Factoring de facturas: cómo convertir tus cuentas por cobrar en efectivo hoy
Muchos negocios B2B son rentables pero viven ahogados esperando que les paguen. El factoring resuelve ese problema de timing. Así funciona y cuándo conviene de verdad.
Hay un tipo de cliente que vas a ver una y otra vez: un negocio rentable, con buenas ventas y clientes sólidos, que aun así no tiene dinero para pagar la nómina del viernes. No es un problema de rentabilidad —es un problema de timing. Vendió, entregó, facturó... y ahora espera 30, 60 o 90 días a que le paguen.
Ese hueco entre "ya entregué" y "ya me pagaron" se llama funding gap, y es exactamente lo que resuelve el factoring.
El diagnóstico: cuentas por cobrar y el ciclo de caja
Cuando un negocio B2B vende a crédito, genera cuentas por cobrar (A/R, Accounts Receivable): dinero que le deben pero que aún no entra.
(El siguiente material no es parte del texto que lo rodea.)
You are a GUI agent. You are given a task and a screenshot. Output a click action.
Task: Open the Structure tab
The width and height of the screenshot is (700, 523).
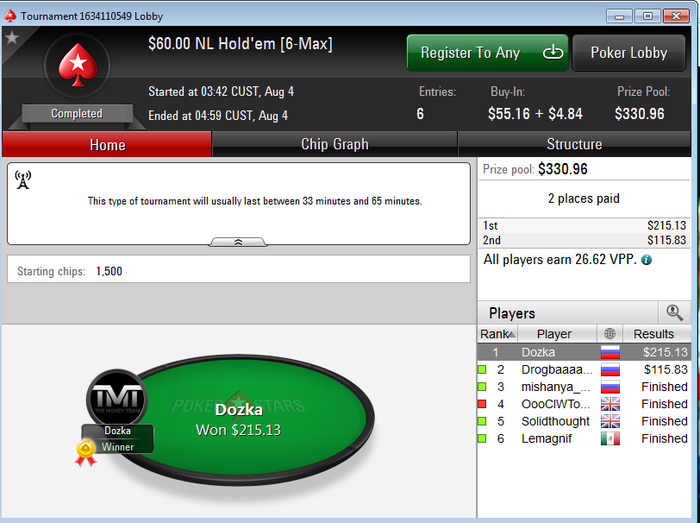click(574, 144)
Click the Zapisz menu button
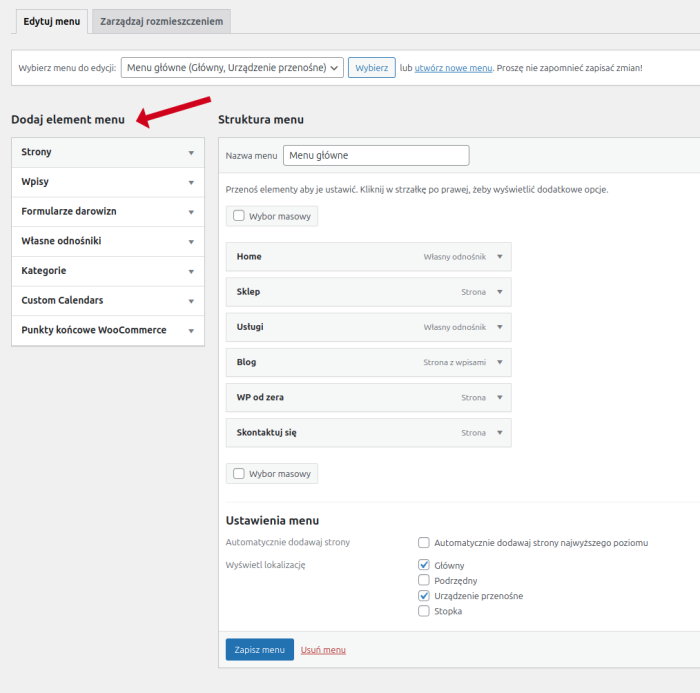 259,650

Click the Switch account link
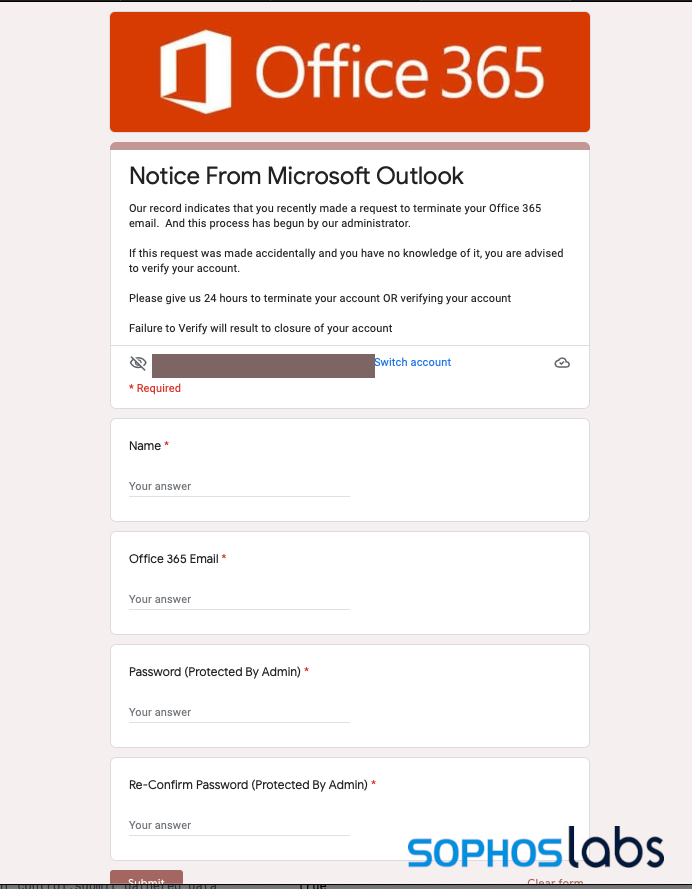pos(413,362)
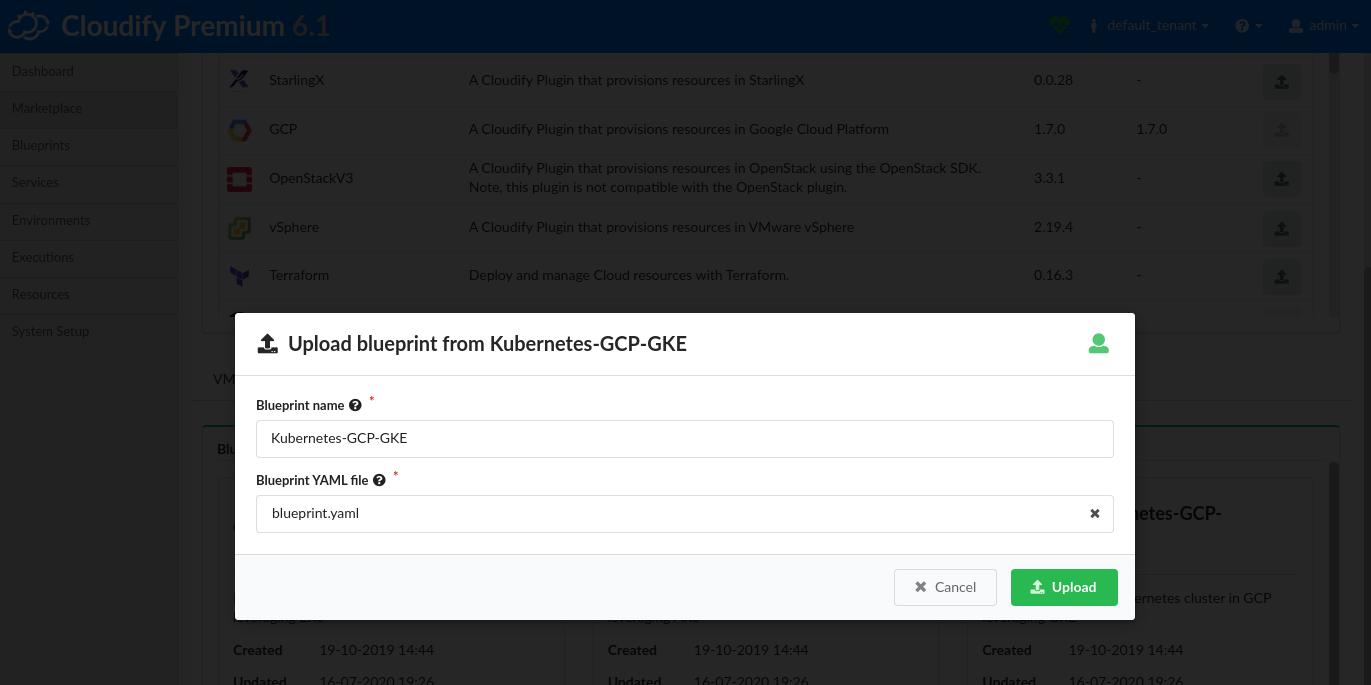Click the system health heart icon
Viewport: 1371px width, 685px height.
coord(1059,25)
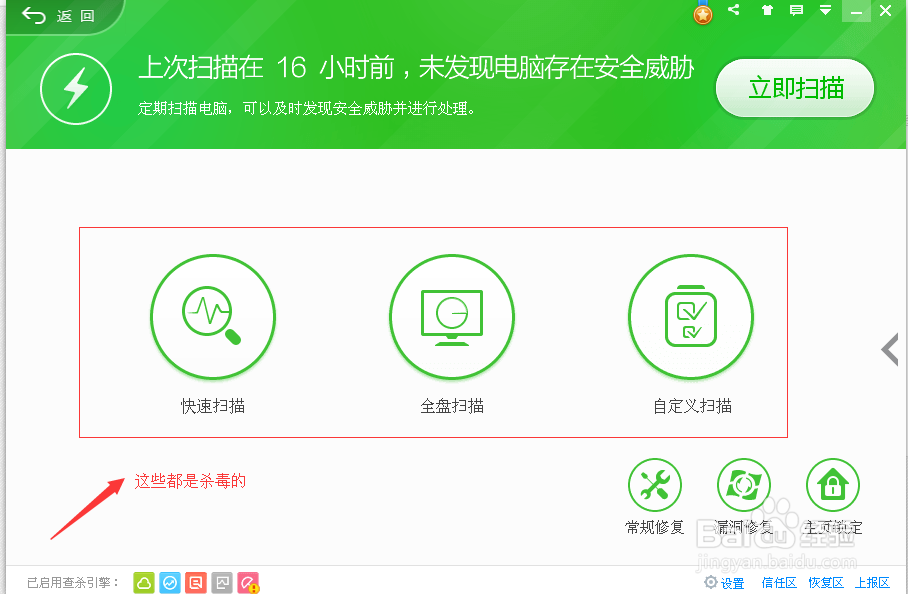The height and width of the screenshot is (594, 908).
Task: Toggle the green cloud scan engine
Action: [143, 580]
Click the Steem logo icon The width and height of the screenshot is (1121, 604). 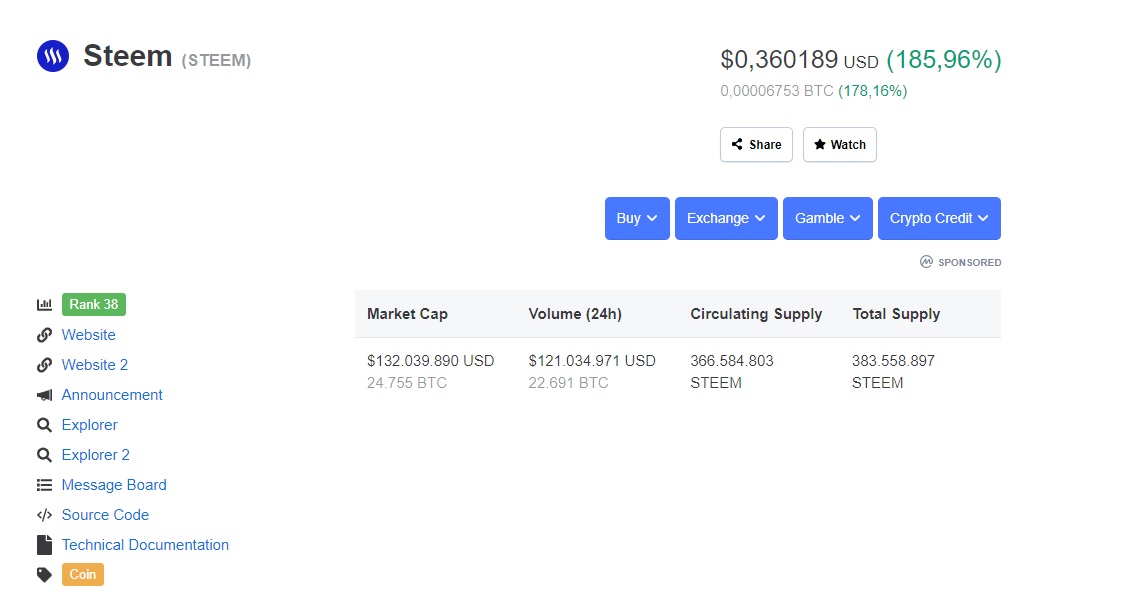coord(53,56)
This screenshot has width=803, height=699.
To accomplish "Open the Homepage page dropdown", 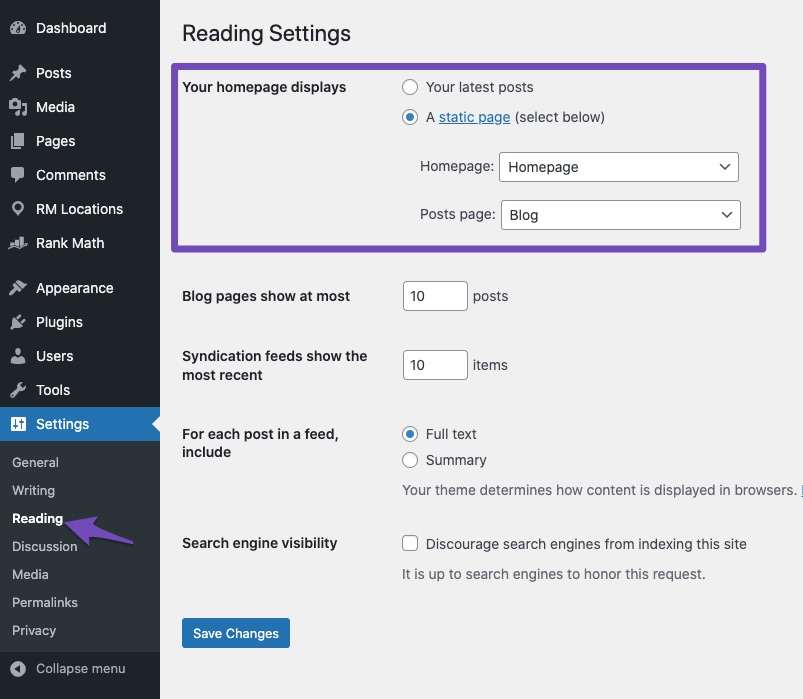I will pos(618,167).
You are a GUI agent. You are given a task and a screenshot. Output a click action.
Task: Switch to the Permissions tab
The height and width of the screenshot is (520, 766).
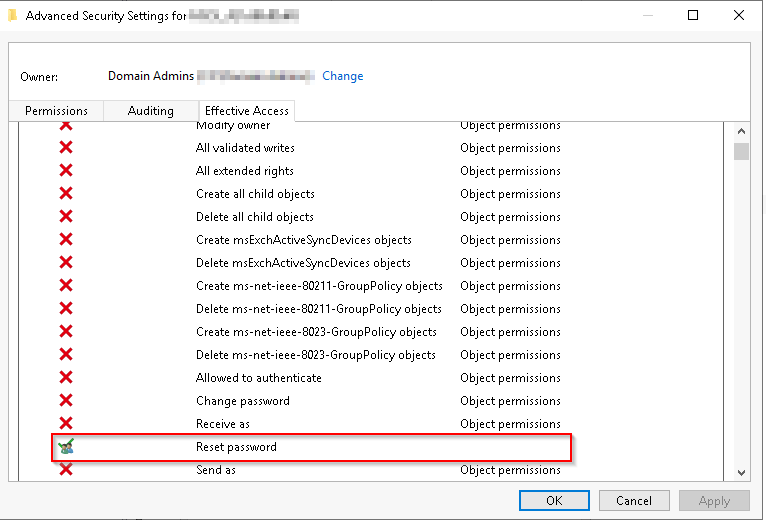point(56,111)
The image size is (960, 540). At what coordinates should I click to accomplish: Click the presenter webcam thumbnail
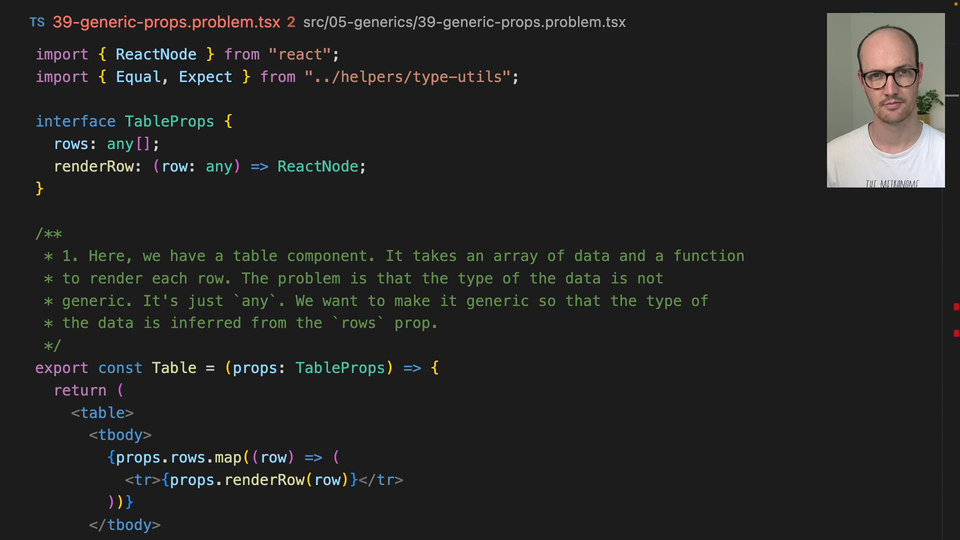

La métrica clave aquí es el DSO (Days Sales Outstanding): cuántos días tarda en promedio en cobrar.
Si el negocio paga a sus proveedores y empleados en 15 días pero cobra a sus clientes en 60, tiene un ciclo de conversión de caja de 45 días que debe financiar de algún modo. El factoring es una de las formas más rápidas de hacerlo.
Cómo funciona, paso a paso
El factoring es, técnicamente, la venta de tus facturas a un tercero (el factor) con descuento. No es un préstamo. La mecánica:
- Emites la factura a tu cliente (el debtor) por, digamos, $100,000.
- Cedes la factura al factor (assignment).
- El factor verifica que la factura es real y que el cliente reconoce la deuda.
- El factor te adelanta un advance del 75–90% de inmediato → recibes, por ejemplo, $85,000 hoy.
- El resto (10–25%) queda como reserve / holdback.
- Se notifica al cliente (NOA, Notice of Assignment) que ahora pague a una cuenta controlada por el factor (lockbox).
- Cuando el cliente paga los $100,000, el factor te devuelve la reserva menos su comisión (factor fee / rebate).
Si el factor fee fue 3%, recibes los $15,000 de reserva menos $3,000 = $12,000. En total cobraste $97,000 de una factura de $100,000, pero tuviste $85,000 disponibles semanas antes.
Las variantes que debes conocer
No todo factoring es igual. Tres ejes importan:
- Recourse vs Non-Recourse. En recourse, si el cliente final no paga, tú asumes la pérdida. En non-recourse, el factor asume el riesgo de insolvencia del cliente —y por eso cobra más. Ojo: non-recourse normalmente cubre insolvencia, no disputas comerciales.
- Notification vs Non-Notification. En notification, el cliente sabe que hay un factor de por medio. En non-notification (invoice discounting), no se entera —útil para negocios que no quieren que sus clientes lo sepan.
- Full-turnover vs Selective/Spot. Puedes factorizar todas tus facturas o solo algunas puntuales (spot factoring) cuando necesitas caja específica.
Riesgos que el factor mira (y tú también deberías)
El factor evalúa la calidad de quien paga la factura, no tanto la de tu cliente. Vigila:
- Aging — facturas muy viejas son señal de problemas de cobro.
- Dilution — devoluciones, descuentos o disputas que reducen lo que realmente se cobra.
- Concentration risk — si un solo cliente concentra el 80% de las facturas, el riesgo se dispara.
¿Es caro? Depende de con qué lo compares
La objeción número uno es "el factoring es caro". Y sí, un 3% por 30 días es mucho más caro que un préstamo bancario en tasa anualizada. Pero esa no es la comparación correcta. La pregunta real es: ¿cuánto cuesta NO tenerlo?
- Rechazar una orden grande porque no tienes caja para producirla.
- Perder un descuento por pronto pago de tu proveedor.
- No poder contratar para crecer.
Visto así, el factoring deja de ser un "gasto" y se vuelve una herramienta de crecimiento —siempre que el margen del negocio aguante el costo.
El candidato ideal (y el que no lo es)
Buen candidato: negocio B2B, vende a crédito a clientes solventes, márgenes sanos, crece más rápido de lo que su caja le permite.
Mal candidato: vende a consumidor final (B2C, sin facturas a crédito), márgenes muy delgados que no soportan el fee, o un problema que no es de timing sino estructural (el negocio simplemente pierde dinero). El factoring arregla problemas de tiempo, no de modelo de negocio.
Saber distinguir entre un problema de timing y uno estructural es, quizá, la habilidad más valiosa que puedes aportarle a un cliente que está considerando factoring.